Two weeks ago I found myself at the center of a debate with a client about the benefits and drawbacks of managing agile scrum teams to velocity. My client was contending that productivity could only be measured and therefore incentivized if we counted how many story points, stories or features a team completed in each sprint. And, not stopping there, the client insisted that this measurement needs to increase with each sprint or, at least, trend upward over time.

I understand this point of view. It’s the direct descendant of a manufacturing mindset applied to knowledge work. In manufacturing, the goal is to produce as many items as possible in a given time frame, as cheaply as possible. This is because the more inventory you have, the more you can sell, the more money you can make.

This is simply not true with knowledge work and it’s even less true when it comes to digital product development.

After mulling it over for a while, I took to Twitter and summed up my thoughts in the following 3 short tweets:


The only thing we are guaranteed to have if we incentivize our digital product teams to create more code is more code. That’s it. There is simply no correlation between more code and more value. There is no guarantee we can sell that additional code, that it solves any more customer problems or meets the needs of the business. Think of Microsoft Word as the poster child for this example. How many features are in that product? How many do you use? I rest my case.
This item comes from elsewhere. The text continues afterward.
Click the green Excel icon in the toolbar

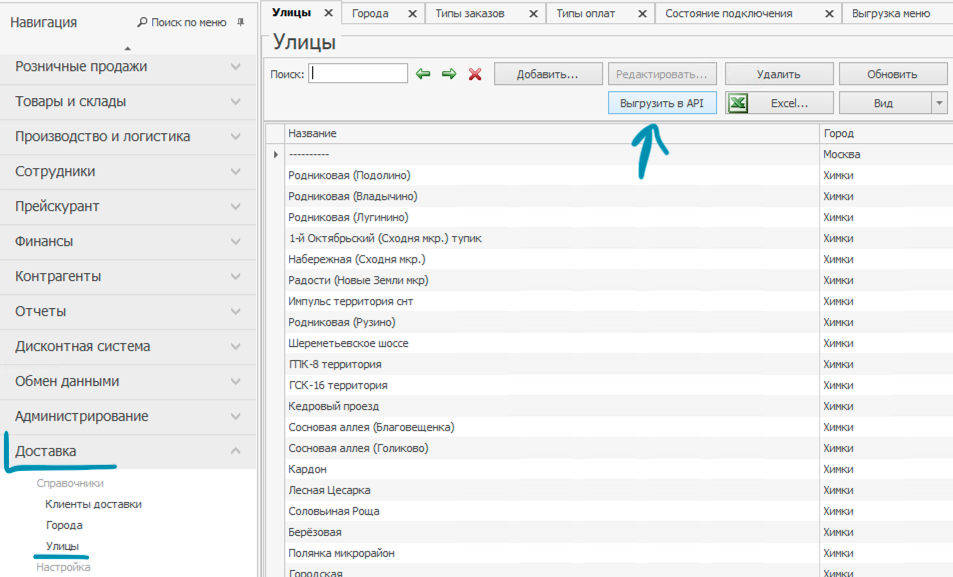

The code that we incentivize teams to create when we measure velocity is code we will have to live with forever. At some point in the future it will degrade, become obsolete and weigh down the overall system we’re building. We will have to go back and refactor it, optimize it or sunset it. This is the textbook definition of tech debt — a running list of technical optimizations teams have to execute in order to maintain optimal performance of digital systems.
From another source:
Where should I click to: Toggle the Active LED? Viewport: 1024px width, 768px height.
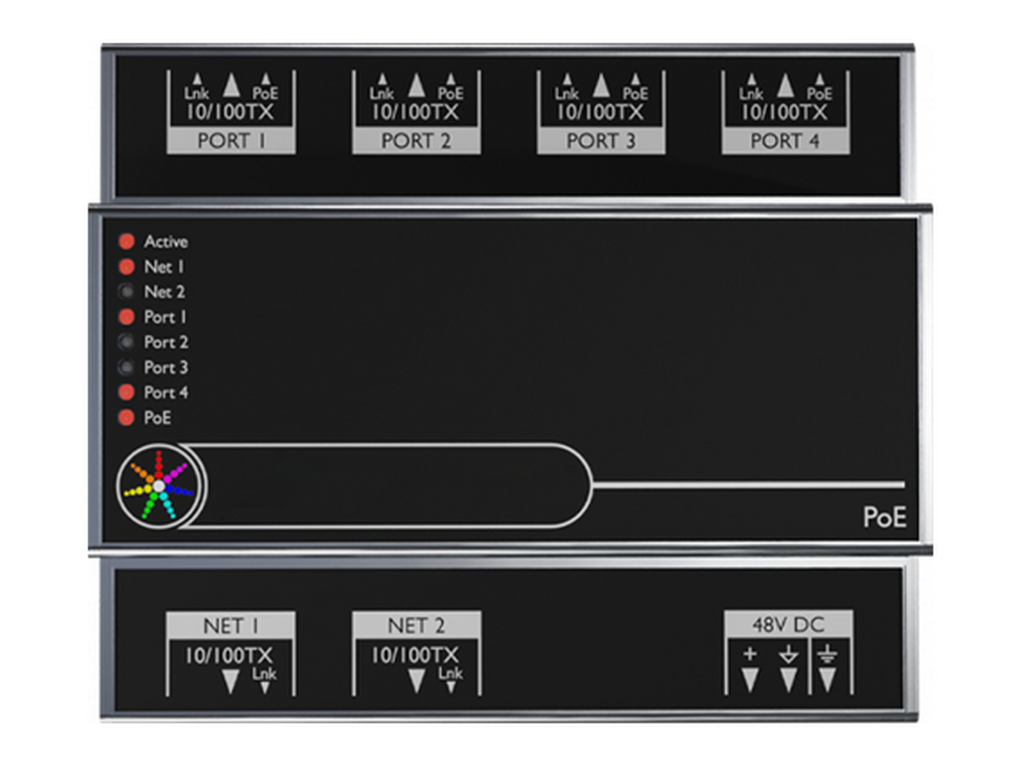pos(127,240)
If instead of “velocity” we called it “future tech debt” I wonder if we’d be so quick to incentivize its production.

And, it’s not just tech debt that we add. We also add experience debt. By increasing the bloat of our digital systems with lines of code and features that don’t necessarily deliver value to our customers we create sub-optimal experiences for our users. These customer experiences will also have to be updated and optimized ultimately adding even more work to the team’s backlog that isn’t moving it forward but rather correcting the mistakes of the past caused by misplaced incentives.


Finally, the biggest casualty of incentivizing teams to increase velocity is their ability to prioritize and do discovery work. This is the (often) non-technical side of digital product development that helps teams learn which features and experiences will actually deliver customer value and how to best prioritize the time they have to work on an initiative. If a team is constantly chasing the delivery of more lines of code they will never prioritize nor be able to justify the use of time for anything other than coding. The customer-centric practices of product discovery end up prioritized out of every sprint along with the customer’s true needs and pain points.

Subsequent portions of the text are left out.